### What is being asked
From the listing below, copy only the lines from the line that contains "Click the Tax Year field label" to the line that contains "This screenshot has width=1269, height=625.", counting those two lines as part of the copy.

### Data for processing

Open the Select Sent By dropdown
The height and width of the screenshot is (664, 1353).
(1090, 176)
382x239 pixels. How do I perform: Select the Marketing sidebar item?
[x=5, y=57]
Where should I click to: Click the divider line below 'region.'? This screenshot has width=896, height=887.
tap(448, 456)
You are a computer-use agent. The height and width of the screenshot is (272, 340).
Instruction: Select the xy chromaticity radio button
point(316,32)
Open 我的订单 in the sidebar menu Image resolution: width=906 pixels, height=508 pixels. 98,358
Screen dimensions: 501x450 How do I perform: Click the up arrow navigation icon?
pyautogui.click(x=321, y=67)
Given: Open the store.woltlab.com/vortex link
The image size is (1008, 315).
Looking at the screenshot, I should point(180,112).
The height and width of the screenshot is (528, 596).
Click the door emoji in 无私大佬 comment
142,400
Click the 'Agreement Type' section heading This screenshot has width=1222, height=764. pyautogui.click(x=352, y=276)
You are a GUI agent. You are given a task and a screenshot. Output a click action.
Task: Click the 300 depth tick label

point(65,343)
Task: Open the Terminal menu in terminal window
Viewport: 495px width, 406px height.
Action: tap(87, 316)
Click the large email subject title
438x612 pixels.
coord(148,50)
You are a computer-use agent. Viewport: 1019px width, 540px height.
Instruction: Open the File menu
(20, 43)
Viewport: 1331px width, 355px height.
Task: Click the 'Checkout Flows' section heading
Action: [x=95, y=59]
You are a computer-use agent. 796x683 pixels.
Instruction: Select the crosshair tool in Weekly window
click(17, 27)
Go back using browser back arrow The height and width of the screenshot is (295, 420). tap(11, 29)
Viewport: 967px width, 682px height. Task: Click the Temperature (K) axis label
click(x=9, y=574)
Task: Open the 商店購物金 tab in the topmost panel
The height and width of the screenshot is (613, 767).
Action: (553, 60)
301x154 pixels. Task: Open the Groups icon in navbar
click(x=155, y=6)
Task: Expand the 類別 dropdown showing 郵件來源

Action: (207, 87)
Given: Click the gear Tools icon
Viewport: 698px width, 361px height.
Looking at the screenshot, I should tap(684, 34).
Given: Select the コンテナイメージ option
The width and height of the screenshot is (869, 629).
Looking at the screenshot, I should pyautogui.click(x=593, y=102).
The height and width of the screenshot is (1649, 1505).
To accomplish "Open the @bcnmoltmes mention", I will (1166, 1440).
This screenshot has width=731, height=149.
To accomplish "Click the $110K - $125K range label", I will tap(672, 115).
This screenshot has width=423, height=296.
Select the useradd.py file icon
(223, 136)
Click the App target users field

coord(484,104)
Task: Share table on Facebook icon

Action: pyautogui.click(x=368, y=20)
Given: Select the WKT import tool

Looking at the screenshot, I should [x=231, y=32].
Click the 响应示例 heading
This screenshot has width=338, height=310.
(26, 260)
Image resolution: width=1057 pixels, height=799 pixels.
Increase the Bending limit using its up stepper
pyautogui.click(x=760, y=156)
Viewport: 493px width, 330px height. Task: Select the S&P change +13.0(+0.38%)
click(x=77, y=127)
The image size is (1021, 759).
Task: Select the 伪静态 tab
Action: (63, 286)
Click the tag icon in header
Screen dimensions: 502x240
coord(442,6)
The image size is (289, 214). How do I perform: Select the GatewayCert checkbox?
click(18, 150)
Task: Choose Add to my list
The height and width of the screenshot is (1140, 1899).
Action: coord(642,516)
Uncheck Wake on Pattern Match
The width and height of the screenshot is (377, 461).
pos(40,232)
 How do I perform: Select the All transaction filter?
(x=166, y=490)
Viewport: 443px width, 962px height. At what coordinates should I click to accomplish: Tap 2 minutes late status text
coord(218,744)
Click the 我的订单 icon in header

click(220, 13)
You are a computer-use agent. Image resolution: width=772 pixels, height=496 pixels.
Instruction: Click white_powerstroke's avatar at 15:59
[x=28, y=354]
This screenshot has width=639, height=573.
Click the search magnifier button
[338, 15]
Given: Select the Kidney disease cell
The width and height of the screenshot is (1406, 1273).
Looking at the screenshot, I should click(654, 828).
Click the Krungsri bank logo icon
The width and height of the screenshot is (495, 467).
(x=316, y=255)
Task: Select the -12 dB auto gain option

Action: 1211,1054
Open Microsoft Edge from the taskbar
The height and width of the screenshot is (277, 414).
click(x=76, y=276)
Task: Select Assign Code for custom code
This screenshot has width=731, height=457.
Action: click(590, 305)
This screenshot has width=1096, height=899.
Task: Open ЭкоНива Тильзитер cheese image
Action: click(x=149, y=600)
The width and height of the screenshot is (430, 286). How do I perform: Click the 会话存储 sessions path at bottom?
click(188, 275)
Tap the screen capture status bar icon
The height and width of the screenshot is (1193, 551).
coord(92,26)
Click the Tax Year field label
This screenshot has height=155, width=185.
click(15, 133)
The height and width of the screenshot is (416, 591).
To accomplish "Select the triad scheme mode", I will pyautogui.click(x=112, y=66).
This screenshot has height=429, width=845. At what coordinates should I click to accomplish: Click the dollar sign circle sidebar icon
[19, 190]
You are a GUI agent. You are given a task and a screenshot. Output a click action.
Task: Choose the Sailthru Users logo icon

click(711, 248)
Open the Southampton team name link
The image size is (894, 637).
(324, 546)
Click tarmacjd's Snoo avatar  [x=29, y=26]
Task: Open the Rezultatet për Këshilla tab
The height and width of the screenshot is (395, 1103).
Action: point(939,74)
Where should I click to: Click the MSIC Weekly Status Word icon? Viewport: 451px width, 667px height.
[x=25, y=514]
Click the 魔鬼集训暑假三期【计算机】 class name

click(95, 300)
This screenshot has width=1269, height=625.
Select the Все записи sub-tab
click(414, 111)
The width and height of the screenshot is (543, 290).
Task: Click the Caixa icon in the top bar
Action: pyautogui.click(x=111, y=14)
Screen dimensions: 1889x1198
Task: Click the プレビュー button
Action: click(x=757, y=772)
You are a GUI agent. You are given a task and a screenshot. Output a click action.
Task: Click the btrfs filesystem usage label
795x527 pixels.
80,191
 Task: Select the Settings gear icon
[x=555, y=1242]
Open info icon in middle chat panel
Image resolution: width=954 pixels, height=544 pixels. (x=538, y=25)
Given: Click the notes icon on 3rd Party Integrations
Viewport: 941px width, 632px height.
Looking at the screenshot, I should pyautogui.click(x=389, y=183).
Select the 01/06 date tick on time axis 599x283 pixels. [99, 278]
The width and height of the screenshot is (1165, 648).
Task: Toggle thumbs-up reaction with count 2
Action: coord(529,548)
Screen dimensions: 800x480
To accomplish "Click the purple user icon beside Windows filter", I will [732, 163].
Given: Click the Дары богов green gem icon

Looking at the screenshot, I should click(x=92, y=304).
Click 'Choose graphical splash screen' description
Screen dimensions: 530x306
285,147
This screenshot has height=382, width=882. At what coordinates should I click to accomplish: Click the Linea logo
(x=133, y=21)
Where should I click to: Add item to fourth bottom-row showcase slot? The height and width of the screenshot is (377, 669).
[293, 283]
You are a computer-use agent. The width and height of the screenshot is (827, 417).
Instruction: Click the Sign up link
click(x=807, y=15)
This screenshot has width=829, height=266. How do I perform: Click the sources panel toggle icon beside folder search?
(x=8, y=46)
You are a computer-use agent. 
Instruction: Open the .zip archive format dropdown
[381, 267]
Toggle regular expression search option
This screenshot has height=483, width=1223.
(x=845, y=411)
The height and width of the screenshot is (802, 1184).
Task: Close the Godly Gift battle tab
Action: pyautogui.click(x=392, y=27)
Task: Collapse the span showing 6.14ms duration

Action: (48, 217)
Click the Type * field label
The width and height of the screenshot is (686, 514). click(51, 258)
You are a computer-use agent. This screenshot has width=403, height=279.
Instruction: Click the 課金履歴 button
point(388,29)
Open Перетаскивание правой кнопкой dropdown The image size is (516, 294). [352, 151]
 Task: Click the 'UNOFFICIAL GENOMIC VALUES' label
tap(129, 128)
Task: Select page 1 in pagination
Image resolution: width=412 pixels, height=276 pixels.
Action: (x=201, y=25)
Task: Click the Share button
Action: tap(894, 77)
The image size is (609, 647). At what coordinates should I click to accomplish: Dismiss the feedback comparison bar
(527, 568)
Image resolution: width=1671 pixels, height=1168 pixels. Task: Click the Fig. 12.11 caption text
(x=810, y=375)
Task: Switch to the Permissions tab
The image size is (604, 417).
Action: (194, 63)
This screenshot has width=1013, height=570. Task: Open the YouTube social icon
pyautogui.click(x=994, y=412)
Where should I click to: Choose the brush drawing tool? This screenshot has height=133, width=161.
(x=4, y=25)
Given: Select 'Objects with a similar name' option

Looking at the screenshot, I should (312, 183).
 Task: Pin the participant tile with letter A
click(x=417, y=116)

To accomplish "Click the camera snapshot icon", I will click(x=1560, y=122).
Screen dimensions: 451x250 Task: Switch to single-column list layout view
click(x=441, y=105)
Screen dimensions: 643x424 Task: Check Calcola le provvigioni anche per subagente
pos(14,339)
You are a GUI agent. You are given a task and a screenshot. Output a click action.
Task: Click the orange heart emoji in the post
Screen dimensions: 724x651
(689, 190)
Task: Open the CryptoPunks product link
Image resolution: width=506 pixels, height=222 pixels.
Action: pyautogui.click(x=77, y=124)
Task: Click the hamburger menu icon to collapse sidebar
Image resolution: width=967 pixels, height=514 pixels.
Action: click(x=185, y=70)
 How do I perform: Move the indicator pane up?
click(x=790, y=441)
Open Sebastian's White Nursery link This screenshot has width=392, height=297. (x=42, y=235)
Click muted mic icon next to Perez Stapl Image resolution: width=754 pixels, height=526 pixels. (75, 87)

### Task output
Click the Tax Year field label
This screenshot has height=155, width=185.
click(15, 133)
The height and width of the screenshot is (416, 591).
To accomplish "Select the triad scheme mode", I will pyautogui.click(x=112, y=66).
This screenshot has height=429, width=845. At what coordinates should I click to accomplish: Click the dollar sign circle sidebar icon
[19, 190]
You are a GUI agent. You are given a task and a screenshot. Output a click action.
Task: Choose the Sailthru Users logo icon

click(711, 248)
Open the Southampton team name link
The image size is (894, 637).
(324, 546)
Click tarmacjd's Snoo avatar  [x=29, y=26]
Task: Open the Rezultatet për Këshilla tab
The height and width of the screenshot is (395, 1103).
Action: point(939,74)
Where should I click to: Click the MSIC Weekly Status Word icon? Viewport: 451px width, 667px height.
[x=25, y=514]
Click the 魔鬼集训暑假三期【计算机】 class name

click(95, 300)
This screenshot has width=1269, height=625.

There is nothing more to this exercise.